[What to do]: The data should be restated word for word, in full.

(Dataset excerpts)
- Opening Delimiter -

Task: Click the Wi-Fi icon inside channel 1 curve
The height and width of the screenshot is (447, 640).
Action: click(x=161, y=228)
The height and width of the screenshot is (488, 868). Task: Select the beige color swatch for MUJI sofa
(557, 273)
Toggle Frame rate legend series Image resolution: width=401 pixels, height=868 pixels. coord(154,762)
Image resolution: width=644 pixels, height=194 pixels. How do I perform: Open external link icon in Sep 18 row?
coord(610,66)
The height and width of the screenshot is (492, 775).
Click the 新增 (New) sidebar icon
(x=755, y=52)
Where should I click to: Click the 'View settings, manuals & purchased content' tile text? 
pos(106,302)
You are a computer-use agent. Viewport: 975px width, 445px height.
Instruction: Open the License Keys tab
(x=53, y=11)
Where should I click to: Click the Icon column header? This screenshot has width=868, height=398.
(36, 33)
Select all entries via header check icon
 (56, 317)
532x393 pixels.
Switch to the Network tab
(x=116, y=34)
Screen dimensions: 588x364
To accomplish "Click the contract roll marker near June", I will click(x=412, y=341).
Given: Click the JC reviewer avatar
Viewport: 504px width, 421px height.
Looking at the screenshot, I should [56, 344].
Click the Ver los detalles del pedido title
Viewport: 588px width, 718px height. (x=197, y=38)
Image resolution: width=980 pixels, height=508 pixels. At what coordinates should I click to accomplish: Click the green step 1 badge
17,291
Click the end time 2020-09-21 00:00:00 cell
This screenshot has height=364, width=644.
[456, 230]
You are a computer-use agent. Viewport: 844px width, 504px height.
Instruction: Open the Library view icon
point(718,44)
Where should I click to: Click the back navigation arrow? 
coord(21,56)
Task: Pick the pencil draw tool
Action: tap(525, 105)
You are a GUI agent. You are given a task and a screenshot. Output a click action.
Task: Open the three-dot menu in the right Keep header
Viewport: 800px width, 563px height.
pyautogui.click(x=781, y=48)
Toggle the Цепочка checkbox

- Closing Delimiter -

[Written answer]:
Task: Click the Wi-Fi icon inside channel 1 curve
The height and width of the screenshot is (447, 640).
Action: click(x=161, y=228)
The height and width of the screenshot is (488, 868). Task: Select the beige color swatch for MUJI sofa
(557, 273)
Toggle Frame rate legend series Image resolution: width=401 pixels, height=868 pixels. coord(154,762)
Image resolution: width=644 pixels, height=194 pixels. How do I perform: Open external link icon in Sep 18 row?
coord(610,66)
The height and width of the screenshot is (492, 775).
Click the 新增 (New) sidebar icon
(x=755, y=52)
Where should I click to: Click the 'View settings, manuals & purchased content' tile text? 
pos(106,302)
You are a computer-use agent. Viewport: 975px width, 445px height.
Instruction: Open the License Keys tab
(x=53, y=11)
Where should I click to: Click the Icon column header? This screenshot has width=868, height=398.
(36, 33)
Select all entries via header check icon
 (56, 317)
532x393 pixels.
Switch to the Network tab
(x=116, y=34)
Screen dimensions: 588x364
To accomplish "Click the contract roll marker near June", I will click(x=412, y=341).
Given: Click the JC reviewer avatar
Viewport: 504px width, 421px height.
Looking at the screenshot, I should [56, 344].
Click the Ver los detalles del pedido title
Viewport: 588px width, 718px height. (x=197, y=38)
Image resolution: width=980 pixels, height=508 pixels. At what coordinates should I click to accomplish: Click the green step 1 badge
17,291
Click the end time 2020-09-21 00:00:00 cell
This screenshot has height=364, width=644.
[456, 230]
You are a computer-use agent. Viewport: 844px width, 504px height.
Instruction: Open the Library view icon
point(718,44)
Where should I click to: Click the back navigation arrow? 
coord(21,56)
Task: Pick the pencil draw tool
Action: tap(525, 105)
You are a GUI agent. You are given a task and a screenshot. Output a click action.
Task: Open the three-dot menu in the right Keep header
Viewport: 800px width, 563px height.
pyautogui.click(x=781, y=48)
Toggle the Цепочка checkbox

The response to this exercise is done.